Interested in Language
Let's say you're short-sighted and you need to wear glasses or contacts. How to say what kind of correction you need?
My ...... is -3,5.
Nobody wears glasses?
I'm (minus) 3.5 dioptres in my left eye and (minus) 4 in my right eye.
I need (minus) 3.5-dioptre lenses in my left eye and (minus) 4-dioptre ones in the other.
I need lenses of (minus) 3.5 dioptres in my left eye and lenses of (minus) 4 dioptres in the other.
In the case when both your eyes are of the same dioptric value, you might say:
I'm (minus) 4 dioptres in both (my) eyes.
Thanks engee30. What if I'd like to ask somebody a question (assuming the context's known) without referring to dioptres. Or even if I was to use the word, what would be the best way to use it?
What dioptres do you wear/have? How many dioptres do you have?
What are your corrective lenses values/powers?
What's your gradation?
I mean, there *has* to be a pretty common way of asking about it even if you're not an expert and you don't really know or need to know what the numbers are.
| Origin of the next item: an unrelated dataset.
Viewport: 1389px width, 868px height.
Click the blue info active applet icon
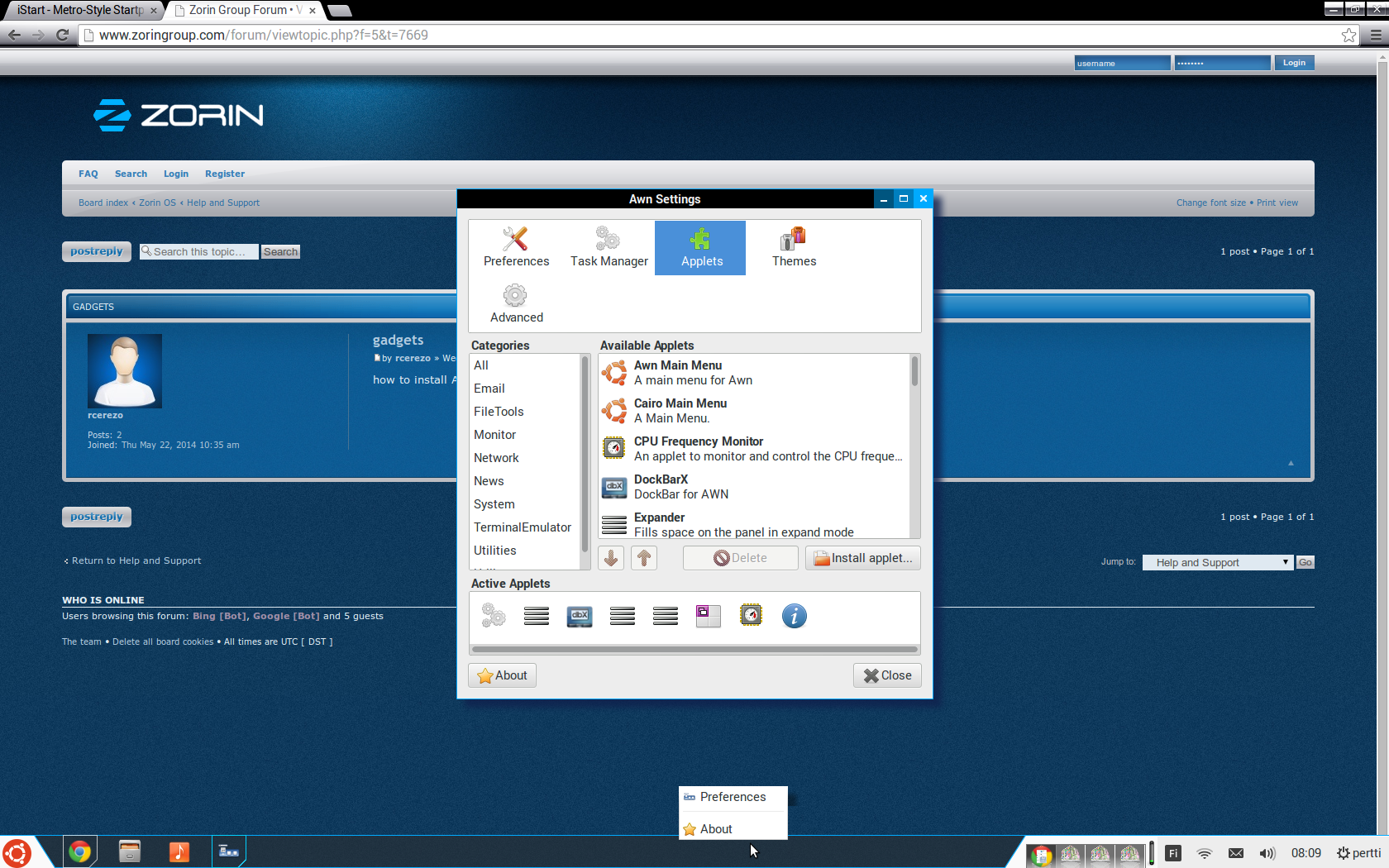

engee may be right when he says, "I think you could say: I'm (minus) 3.5 dioptres in my left eye and (minus) 4 in my right eye.", but I have never heard anyone saying anything like that. Indeed, I have to admit that if you had asked me out of the blue what unit was used, I would not have remembered the word 'dioptres'.
How interesting. You see, I kept going on about it because in Polish you'd hear the question quite often (once you've started talking about glasses). Most people recognise 1.0 is no big deal while 6.0 is quite a lot. So I assumed there must be a common way of asking about it in English too. Assume nothing! But you're right, it's not something you really need to know.
I'm nearsighted/shortsighted. (a person saying this is sure to be wearing a pair of glasses with lenses of the negative power of dioptres; used by a person with myopia, ie nearsightedness/shortsightedness)
I'm farsighted/longsighted. (a person saying this is certain to be wearing a pair of glasses with lenses of the positive power of dioptres; used by a person with hyperopia, ie farsightedness/longsightedness)
PS. But for my younger brother, I'd have never known what dioptr(i)e is.
Also, I've just googled something that might work quite nicely and that sends us back to 'prescription':
For people with strong prescriptions, high index plastic lenses are a great choice.
No one will ever guess how strong your prescription really is!
So a simple How strong is your prescription should suffice.
Engee30, I know what you mean. A lot of bats in my family, so I did know the word but I hardly ever use it.